● EXERCISE PROMPT: Return only what lies between the first line of the entries and the line containing "Task: Click checkmark icon before", both lines included.

━━━ RECORDS SUPPLIED ━━━

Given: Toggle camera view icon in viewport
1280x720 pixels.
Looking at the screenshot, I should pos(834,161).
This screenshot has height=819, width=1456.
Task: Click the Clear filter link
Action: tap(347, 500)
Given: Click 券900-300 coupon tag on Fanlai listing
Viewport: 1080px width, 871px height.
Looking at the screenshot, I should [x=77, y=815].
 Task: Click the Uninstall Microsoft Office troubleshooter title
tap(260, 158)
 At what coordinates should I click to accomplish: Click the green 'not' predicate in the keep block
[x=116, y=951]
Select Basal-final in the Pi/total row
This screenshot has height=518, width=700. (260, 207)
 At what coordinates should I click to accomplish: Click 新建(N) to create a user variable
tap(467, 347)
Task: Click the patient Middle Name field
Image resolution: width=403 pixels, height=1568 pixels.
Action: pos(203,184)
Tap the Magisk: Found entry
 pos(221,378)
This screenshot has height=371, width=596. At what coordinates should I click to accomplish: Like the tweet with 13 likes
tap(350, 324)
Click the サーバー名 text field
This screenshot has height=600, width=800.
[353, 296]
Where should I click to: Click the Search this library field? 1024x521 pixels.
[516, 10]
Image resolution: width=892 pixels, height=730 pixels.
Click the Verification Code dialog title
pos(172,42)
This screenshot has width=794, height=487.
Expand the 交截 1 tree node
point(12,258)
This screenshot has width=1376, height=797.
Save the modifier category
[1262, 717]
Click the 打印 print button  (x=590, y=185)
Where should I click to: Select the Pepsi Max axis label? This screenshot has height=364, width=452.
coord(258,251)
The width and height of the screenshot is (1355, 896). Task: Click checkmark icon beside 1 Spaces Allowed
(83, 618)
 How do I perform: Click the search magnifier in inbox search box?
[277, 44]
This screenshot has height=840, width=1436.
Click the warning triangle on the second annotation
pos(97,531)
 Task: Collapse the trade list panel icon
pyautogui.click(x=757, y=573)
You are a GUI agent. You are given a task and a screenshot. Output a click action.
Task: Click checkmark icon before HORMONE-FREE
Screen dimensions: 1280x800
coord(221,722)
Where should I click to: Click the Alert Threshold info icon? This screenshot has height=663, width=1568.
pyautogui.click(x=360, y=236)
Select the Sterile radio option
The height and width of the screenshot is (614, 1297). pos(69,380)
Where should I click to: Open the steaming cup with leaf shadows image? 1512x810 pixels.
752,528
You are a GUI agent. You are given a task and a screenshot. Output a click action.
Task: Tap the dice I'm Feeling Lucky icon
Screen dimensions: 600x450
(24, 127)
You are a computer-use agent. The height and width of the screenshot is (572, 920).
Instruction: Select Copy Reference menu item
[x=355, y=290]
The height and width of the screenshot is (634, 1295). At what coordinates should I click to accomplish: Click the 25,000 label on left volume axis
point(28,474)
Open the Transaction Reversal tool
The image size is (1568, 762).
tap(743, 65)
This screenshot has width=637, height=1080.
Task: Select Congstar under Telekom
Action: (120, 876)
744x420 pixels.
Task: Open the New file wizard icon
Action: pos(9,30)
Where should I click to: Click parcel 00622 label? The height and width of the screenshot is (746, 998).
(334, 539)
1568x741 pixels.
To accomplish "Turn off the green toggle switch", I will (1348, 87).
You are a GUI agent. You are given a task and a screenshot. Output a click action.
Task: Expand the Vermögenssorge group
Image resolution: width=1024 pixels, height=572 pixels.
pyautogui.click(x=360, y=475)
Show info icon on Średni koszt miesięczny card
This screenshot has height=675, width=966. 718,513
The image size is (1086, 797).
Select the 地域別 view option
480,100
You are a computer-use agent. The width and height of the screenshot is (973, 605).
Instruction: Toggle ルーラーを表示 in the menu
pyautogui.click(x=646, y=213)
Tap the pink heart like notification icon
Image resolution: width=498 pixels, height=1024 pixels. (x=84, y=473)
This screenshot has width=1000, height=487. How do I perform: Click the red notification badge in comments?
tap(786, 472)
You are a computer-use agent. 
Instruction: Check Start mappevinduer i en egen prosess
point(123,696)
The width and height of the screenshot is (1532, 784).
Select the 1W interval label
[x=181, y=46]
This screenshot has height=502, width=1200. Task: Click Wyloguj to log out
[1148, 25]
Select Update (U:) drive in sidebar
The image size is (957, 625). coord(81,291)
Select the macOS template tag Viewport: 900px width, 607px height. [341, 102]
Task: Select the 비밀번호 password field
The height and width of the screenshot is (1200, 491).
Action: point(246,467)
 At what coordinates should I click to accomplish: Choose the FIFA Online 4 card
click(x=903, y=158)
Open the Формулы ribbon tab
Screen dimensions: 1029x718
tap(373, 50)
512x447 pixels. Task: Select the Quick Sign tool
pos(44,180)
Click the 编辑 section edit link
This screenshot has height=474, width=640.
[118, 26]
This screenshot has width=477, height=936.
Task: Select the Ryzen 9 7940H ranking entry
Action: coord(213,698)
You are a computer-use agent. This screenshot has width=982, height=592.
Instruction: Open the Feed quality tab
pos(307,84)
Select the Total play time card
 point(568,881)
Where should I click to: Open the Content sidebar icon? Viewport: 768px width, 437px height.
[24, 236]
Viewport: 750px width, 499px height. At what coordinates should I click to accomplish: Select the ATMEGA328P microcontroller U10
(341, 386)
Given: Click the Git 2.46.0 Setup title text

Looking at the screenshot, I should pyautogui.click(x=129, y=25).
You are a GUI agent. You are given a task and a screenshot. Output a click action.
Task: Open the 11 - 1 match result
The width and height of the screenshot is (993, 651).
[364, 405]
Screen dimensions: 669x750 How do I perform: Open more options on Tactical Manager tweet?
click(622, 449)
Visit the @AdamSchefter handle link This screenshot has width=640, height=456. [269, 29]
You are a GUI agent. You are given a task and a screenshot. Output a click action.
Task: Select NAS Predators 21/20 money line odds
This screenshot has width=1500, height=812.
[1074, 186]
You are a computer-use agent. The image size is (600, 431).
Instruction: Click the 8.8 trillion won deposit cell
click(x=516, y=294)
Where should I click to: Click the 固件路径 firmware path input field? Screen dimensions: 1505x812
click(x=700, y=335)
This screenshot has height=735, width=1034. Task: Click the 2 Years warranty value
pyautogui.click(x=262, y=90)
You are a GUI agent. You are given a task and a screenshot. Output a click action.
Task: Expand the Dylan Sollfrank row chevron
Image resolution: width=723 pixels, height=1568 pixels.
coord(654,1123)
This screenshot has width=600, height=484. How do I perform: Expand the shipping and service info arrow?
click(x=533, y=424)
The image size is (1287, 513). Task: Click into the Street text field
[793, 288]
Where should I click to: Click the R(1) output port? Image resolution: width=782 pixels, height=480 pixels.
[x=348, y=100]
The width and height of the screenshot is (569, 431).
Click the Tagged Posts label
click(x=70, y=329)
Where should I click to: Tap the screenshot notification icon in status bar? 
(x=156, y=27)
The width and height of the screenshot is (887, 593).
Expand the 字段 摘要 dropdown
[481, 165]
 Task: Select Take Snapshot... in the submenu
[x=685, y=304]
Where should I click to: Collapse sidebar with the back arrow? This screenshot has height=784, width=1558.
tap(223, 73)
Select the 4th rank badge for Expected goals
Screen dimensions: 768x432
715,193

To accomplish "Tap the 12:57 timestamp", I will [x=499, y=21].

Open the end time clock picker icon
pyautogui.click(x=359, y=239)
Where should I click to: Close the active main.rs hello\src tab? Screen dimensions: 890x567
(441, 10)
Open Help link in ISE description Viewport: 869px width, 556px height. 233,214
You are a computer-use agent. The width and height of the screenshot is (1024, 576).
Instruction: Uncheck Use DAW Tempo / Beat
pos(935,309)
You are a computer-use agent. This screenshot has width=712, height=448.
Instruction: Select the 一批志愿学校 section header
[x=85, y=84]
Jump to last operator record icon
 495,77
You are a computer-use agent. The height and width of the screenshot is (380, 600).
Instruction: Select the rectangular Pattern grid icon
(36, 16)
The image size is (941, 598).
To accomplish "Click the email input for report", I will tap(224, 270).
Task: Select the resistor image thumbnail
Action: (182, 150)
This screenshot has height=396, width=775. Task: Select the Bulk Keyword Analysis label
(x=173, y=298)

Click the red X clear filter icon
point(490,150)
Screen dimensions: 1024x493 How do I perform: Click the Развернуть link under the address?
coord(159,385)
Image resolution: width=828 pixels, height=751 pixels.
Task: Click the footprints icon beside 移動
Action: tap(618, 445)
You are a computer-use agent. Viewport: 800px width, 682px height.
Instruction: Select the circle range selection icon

━━━

● ANSWER TO THIS PROBLEM:
Given: Toggle camera view icon in viewport
1280x720 pixels.
Looking at the screenshot, I should pos(834,161).
This screenshot has height=819, width=1456.
Task: Click the Clear filter link
Action: tap(347, 500)
Given: Click 券900-300 coupon tag on Fanlai listing
Viewport: 1080px width, 871px height.
Looking at the screenshot, I should [x=77, y=815].
 Task: Click the Uninstall Microsoft Office troubleshooter title
tap(260, 158)
 At what coordinates should I click to accomplish: Click the green 'not' predicate in the keep block
[x=116, y=951]
Select Basal-final in the Pi/total row
This screenshot has height=518, width=700. (260, 207)
 At what coordinates should I click to accomplish: Click 新建(N) to create a user variable
tap(467, 347)
Task: Click the patient Middle Name field
Image resolution: width=403 pixels, height=1568 pixels.
Action: pos(203,184)
Tap the Magisk: Found entry
 pos(221,378)
This screenshot has height=371, width=596. At what coordinates should I click to accomplish: Like the tweet with 13 likes
tap(350, 324)
Click the サーバー名 text field
This screenshot has height=600, width=800.
[353, 296]
Where should I click to: Click the Search this library field? 1024x521 pixels.
[516, 10]
Image resolution: width=892 pixels, height=730 pixels.
Click the Verification Code dialog title
pos(172,42)
This screenshot has width=794, height=487.
Expand the 交截 1 tree node
point(12,258)
This screenshot has width=1376, height=797.
Save the modifier category
[1262, 717]
Click the 打印 print button  (x=590, y=185)
Where should I click to: Select the Pepsi Max axis label? This screenshot has height=364, width=452.
coord(258,251)
The width and height of the screenshot is (1355, 896). Task: Click checkmark icon beside 1 Spaces Allowed
(83, 618)
 How do I perform: Click the search magnifier in inbox search box?
[277, 44]
This screenshot has height=840, width=1436.
Click the warning triangle on the second annotation
pos(97,531)
 Task: Collapse the trade list panel icon
pyautogui.click(x=757, y=573)
You are a GUI agent. You are given a task and a screenshot. Output a click action.
Task: Click checkmark icon before HORMONE-FREE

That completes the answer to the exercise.